*** INFORMATION SHOWN ***
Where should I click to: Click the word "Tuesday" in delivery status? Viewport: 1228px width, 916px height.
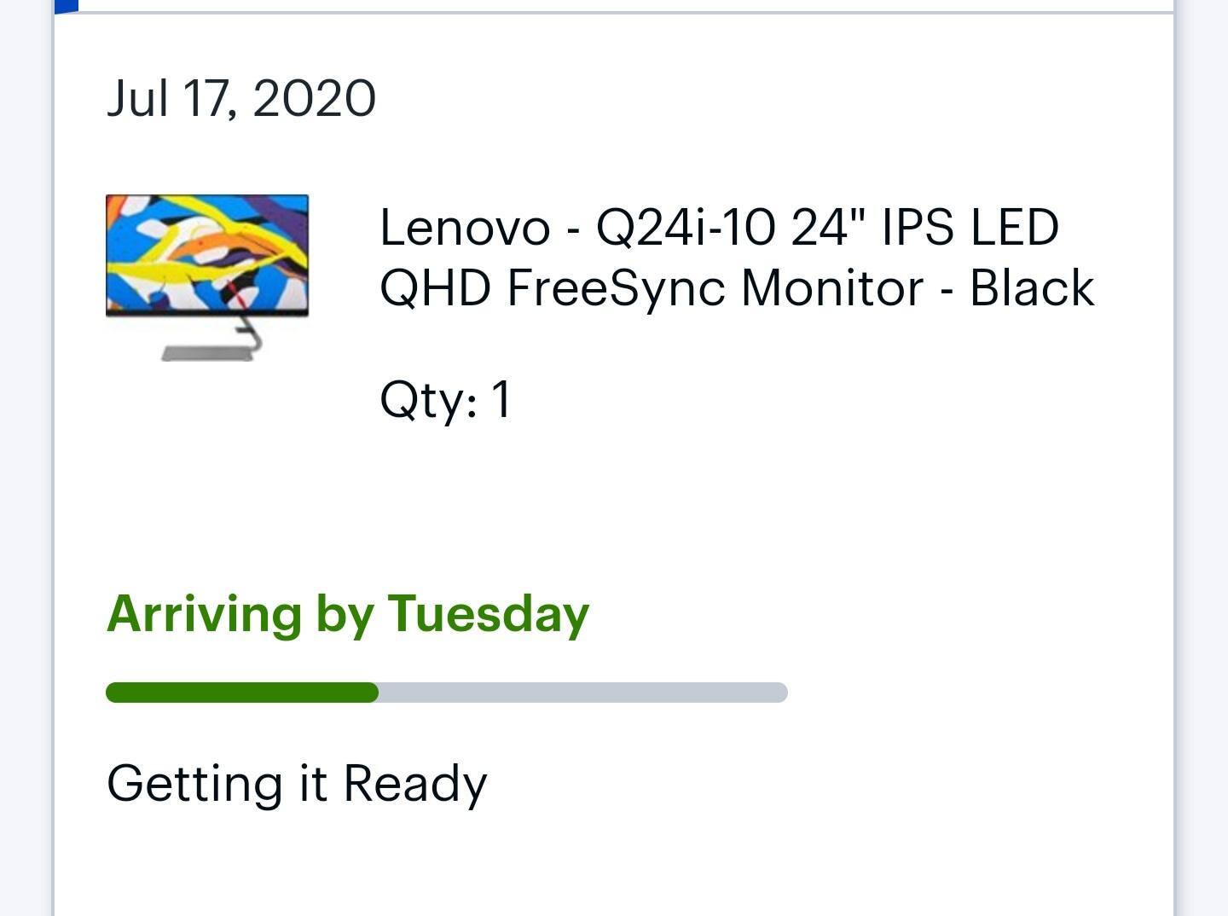[489, 614]
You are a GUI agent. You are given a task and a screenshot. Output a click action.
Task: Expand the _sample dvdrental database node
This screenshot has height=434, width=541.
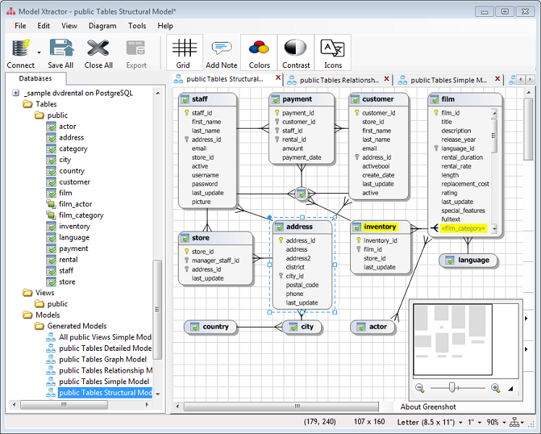tap(16, 93)
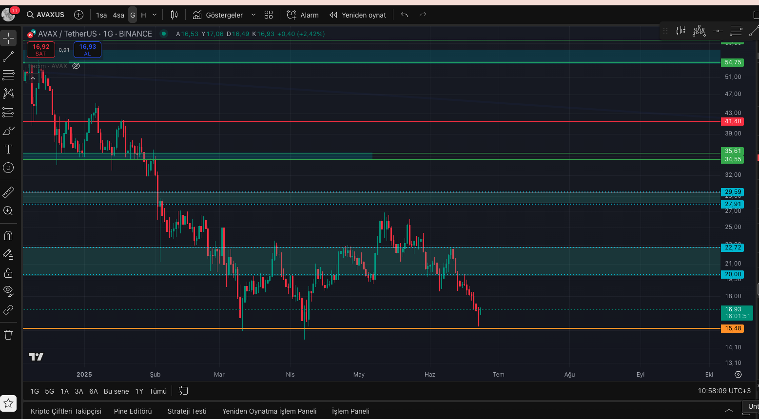Click the Alarm button
The height and width of the screenshot is (419, 759).
(x=303, y=15)
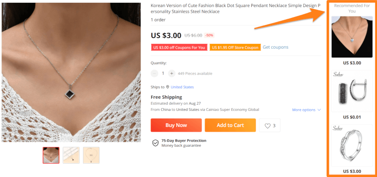
Task: Select the second product thumbnail
Action: coord(71,155)
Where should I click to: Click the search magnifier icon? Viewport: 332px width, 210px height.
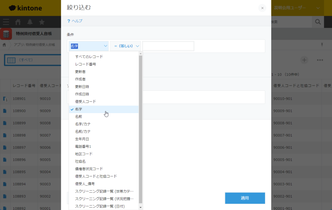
*** End of INFORMATION SHOWN ***
» **ASSIGNMENT**
An exact copy of the material above is required, free of any pictures.

» **RESULT FOR THIS EXERCISE**
Where should I click to: Click the word "Tuesday" in delivery status? Viewport: 1228px width, 916px height.
[489, 614]
You are a GUI agent. You are given a task and a screenshot. Output a click action.
Task: Expand the _sample dvdrental database node
This screenshot has height=434, width=541.
tap(16, 93)
Click the Alarm button
The height and width of the screenshot is (419, 759).
(x=303, y=15)
Task: Select the second product thumbnail
Action: coord(71,155)
Where should I click to: Click the search magnifier icon? Viewport: 332px width, 210px height.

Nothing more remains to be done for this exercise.